# TASK INSTRUCTIONS
1) Answer these questions from the article about Gov. Ron DeSantis and the Sullivan ruling:
(a) Where did Mr. DeSantis sit during the round-table discussion?
(b) Over how long did he and his guests lay out their case?
(c) In what year was The New York Times Company v. Sullivan decided?
2) Please turn the paragraph in the article about Gov. Ron DeSantis and the Sullivan ruling that begins "The decision set a higher bar" into a short bulleted list that keeps its main facts.

---------- SOURCE TEXT

Gov. Ron DeSantis is among the most influential conservatives calling on the Supreme Court to revisit The New York Times Company v. Sullivan.

When Gov. Ron DeSantis of Florida convened a round-table discussion about the news media this week, he spared no effort to play the part, perching at a faux anchor’s desk in front of a wall of video screens while firing questions to his guests like a seasoned cable TV host.

But the panel’s message was as notable as its slick presentation: Over the course of an hour, Mr. DeSantis and his guests laid out a detailed case for revisiting a landmark Supreme Court decision protecting the press from defamation lawsuits.

Mr. DeSantis is the latest figure, and among the most influential, to join a growing list of Republicans calling on the court to revisit the 1964 ruling, known as The New York Times Company v. Sullivan.

The decision set a higher bar for defamation lawsuits involving public figures, and for years it was viewed as sacrosanct. That standard has empowered journalists to investigate and criticize public figures without fear that an unintentional error will result in crippling financial penalties.

--------------------
---------- DATA FOR REVIEW

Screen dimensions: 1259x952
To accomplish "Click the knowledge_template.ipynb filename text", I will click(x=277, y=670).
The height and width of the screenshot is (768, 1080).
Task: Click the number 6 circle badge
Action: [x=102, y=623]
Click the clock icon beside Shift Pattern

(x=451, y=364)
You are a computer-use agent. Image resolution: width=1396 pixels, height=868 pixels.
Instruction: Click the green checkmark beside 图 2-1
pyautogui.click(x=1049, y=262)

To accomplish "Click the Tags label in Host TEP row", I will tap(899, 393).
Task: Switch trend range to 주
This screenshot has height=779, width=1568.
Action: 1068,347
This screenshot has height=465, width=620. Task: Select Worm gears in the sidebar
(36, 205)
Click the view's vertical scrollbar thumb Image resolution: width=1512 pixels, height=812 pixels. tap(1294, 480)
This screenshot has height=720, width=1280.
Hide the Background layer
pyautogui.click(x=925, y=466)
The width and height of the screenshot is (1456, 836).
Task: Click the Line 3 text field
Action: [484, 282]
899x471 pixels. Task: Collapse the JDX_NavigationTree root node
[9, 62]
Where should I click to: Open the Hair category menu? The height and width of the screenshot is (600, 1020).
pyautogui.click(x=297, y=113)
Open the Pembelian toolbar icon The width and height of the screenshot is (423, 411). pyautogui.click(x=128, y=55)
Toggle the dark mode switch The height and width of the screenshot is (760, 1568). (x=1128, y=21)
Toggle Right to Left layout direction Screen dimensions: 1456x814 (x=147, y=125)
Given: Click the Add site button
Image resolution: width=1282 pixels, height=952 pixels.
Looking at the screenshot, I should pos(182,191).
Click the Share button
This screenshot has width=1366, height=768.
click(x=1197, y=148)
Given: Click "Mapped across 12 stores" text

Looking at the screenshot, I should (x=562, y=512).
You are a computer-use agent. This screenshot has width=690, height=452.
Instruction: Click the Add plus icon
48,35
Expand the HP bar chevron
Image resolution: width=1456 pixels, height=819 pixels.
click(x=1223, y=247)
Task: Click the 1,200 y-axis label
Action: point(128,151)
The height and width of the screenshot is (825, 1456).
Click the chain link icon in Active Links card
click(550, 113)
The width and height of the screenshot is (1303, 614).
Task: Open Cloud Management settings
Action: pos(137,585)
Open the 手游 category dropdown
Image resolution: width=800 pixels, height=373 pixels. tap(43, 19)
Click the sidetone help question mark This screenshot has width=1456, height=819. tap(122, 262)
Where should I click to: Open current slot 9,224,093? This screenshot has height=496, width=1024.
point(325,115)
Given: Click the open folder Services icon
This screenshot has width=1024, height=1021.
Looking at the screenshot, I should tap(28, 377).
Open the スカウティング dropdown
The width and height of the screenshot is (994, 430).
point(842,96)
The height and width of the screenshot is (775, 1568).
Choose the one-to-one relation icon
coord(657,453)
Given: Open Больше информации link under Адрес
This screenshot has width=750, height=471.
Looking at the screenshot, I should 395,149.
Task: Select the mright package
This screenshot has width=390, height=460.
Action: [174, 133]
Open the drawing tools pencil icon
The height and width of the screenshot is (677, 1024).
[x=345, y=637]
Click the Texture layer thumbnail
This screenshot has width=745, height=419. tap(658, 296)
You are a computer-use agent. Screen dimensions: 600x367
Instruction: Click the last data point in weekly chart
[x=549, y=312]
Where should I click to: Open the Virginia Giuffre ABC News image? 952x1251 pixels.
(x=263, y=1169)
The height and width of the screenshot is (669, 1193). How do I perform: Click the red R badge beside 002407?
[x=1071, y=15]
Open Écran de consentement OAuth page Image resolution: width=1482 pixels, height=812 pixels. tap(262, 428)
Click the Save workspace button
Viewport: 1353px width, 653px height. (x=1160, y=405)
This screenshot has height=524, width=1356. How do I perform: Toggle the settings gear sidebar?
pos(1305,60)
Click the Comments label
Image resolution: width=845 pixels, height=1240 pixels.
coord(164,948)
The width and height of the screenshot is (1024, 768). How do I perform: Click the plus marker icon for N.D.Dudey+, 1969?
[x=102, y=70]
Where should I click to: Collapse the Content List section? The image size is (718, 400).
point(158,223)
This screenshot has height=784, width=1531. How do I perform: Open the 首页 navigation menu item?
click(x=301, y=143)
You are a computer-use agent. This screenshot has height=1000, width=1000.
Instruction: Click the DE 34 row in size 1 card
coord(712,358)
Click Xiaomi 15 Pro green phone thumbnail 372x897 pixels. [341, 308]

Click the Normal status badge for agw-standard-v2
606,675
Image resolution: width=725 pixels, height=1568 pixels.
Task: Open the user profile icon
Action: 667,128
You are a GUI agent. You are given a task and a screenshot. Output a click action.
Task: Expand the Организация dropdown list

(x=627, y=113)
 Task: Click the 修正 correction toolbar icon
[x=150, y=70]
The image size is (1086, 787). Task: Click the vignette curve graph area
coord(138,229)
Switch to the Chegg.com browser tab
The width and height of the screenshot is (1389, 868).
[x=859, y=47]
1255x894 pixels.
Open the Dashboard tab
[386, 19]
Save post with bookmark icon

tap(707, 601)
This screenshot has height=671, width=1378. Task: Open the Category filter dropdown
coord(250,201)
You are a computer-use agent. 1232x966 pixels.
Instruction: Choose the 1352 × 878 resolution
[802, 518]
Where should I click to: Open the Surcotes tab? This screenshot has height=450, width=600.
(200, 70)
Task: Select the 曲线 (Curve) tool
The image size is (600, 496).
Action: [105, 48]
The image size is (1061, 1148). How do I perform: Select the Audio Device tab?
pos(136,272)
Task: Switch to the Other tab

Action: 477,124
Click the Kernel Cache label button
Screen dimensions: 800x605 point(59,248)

--------------------

# EXERCISE SOLUTIONS
1)
(a) At a faux anchor's desk in front of a wall of video screens.
(b) An hour.
(c) 1964.

2)
- The decision raised the bar for defamation lawsuits involving public figures.
- For years it was seen as sacrosanct.
- The standard has let journalists investigate and criticize public figures without fear that an unintentional error will bring crippling financial penalties.